----- Material provided

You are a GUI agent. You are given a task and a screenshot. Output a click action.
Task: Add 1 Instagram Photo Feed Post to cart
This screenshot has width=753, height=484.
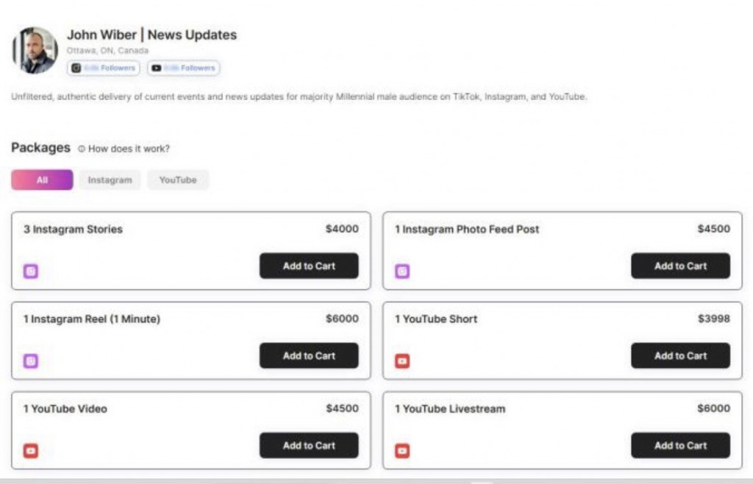point(680,266)
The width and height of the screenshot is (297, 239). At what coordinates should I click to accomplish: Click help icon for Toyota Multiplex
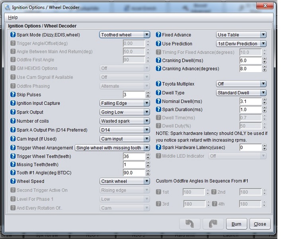158,84
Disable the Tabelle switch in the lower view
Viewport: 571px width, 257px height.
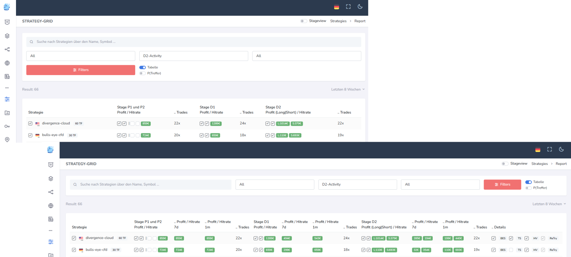529,182
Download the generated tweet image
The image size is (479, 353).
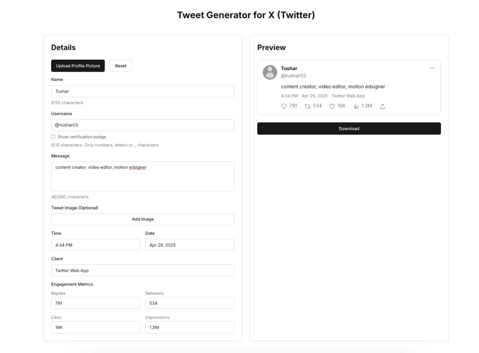[349, 128]
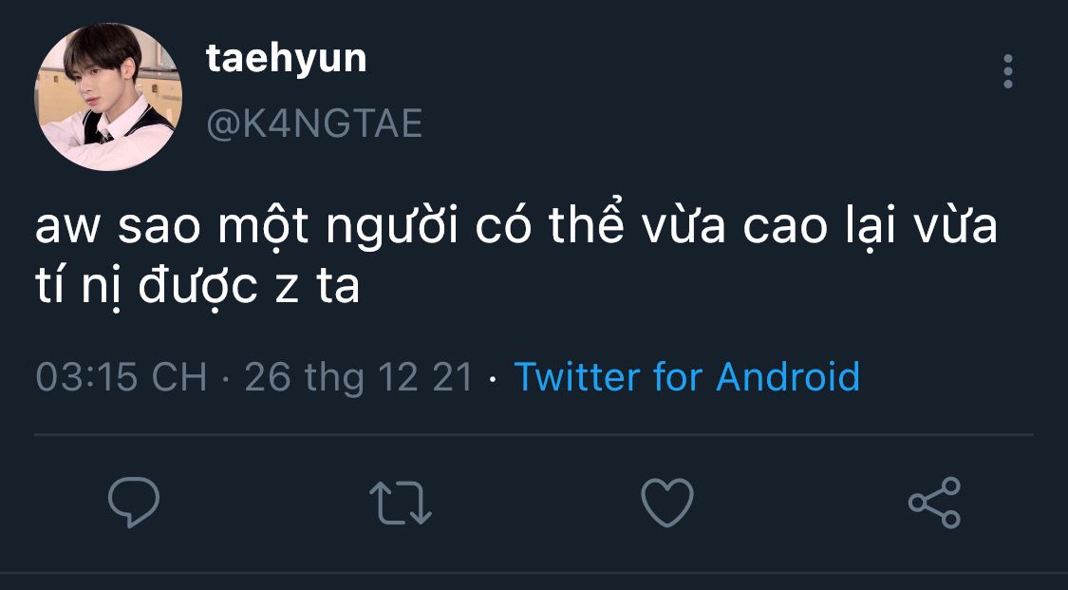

----------

Your task >>
Look back over the records above. Reproduce exactly everything from the line with "This screenshot has width=753, height=484." down to the line with "Download the generated tweet image", inclusive, and leave the pictures out.

Response box >>
This screenshot has width=753, height=484.
point(680,266)
The width and height of the screenshot is (297, 239). At what coordinates should I click to accomplish: Click help icon for Toyota Multiplex
158,84
Disable the Tabelle switch in the lower view
Viewport: 571px width, 257px height.
529,182
Download the generated tweet image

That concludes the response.